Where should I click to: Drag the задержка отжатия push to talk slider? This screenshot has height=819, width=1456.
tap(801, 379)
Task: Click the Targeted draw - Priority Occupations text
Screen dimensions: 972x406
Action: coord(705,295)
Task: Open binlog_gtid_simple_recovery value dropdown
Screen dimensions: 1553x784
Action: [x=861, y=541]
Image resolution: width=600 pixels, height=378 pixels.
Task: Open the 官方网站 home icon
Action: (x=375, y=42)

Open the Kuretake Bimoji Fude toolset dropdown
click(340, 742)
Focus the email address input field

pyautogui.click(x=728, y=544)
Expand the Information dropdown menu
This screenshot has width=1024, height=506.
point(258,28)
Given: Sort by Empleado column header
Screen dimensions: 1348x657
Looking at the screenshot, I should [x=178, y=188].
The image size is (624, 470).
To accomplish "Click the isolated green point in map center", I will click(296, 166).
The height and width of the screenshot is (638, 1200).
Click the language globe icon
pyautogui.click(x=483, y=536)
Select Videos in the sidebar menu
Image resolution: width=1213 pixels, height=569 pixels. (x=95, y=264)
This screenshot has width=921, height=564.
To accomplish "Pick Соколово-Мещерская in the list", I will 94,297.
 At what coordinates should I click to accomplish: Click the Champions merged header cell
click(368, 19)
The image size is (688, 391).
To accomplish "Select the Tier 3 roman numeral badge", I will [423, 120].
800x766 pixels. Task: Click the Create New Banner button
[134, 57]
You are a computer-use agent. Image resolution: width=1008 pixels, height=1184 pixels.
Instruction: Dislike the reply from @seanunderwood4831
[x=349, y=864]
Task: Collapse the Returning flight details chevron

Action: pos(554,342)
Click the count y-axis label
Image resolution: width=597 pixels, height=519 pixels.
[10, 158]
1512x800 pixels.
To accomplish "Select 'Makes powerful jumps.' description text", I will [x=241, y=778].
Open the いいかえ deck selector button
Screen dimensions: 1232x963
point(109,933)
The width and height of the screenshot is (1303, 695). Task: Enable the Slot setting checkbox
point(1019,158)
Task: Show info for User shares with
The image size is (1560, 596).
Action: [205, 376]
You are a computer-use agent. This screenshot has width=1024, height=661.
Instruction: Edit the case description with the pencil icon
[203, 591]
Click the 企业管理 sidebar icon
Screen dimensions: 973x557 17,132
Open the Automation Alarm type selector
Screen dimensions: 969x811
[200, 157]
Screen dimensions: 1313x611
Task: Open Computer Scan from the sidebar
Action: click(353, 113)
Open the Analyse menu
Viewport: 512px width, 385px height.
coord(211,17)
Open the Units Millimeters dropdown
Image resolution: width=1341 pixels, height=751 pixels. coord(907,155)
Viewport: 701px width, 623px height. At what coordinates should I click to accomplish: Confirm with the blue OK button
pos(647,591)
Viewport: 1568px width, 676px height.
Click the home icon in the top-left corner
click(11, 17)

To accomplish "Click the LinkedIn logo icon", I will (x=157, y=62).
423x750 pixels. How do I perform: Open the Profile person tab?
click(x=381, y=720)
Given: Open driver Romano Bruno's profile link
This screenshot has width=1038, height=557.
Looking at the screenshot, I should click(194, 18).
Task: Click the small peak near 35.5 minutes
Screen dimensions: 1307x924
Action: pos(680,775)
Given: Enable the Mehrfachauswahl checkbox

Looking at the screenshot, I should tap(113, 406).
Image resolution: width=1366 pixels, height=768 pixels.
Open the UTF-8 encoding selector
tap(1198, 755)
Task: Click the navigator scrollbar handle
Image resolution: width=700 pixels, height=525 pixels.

■ About this task ■
Return every line from the one holding "Open the UTF-8 encoding selector" through the end of the data, exactly as it appears, with both ends kept and nothing else.

■ Exercise answer ■
Open the UTF-8 encoding selector
tap(1198, 755)
Task: Click the navigator scrollbar handle
Image resolution: width=700 pixels, height=525 pixels.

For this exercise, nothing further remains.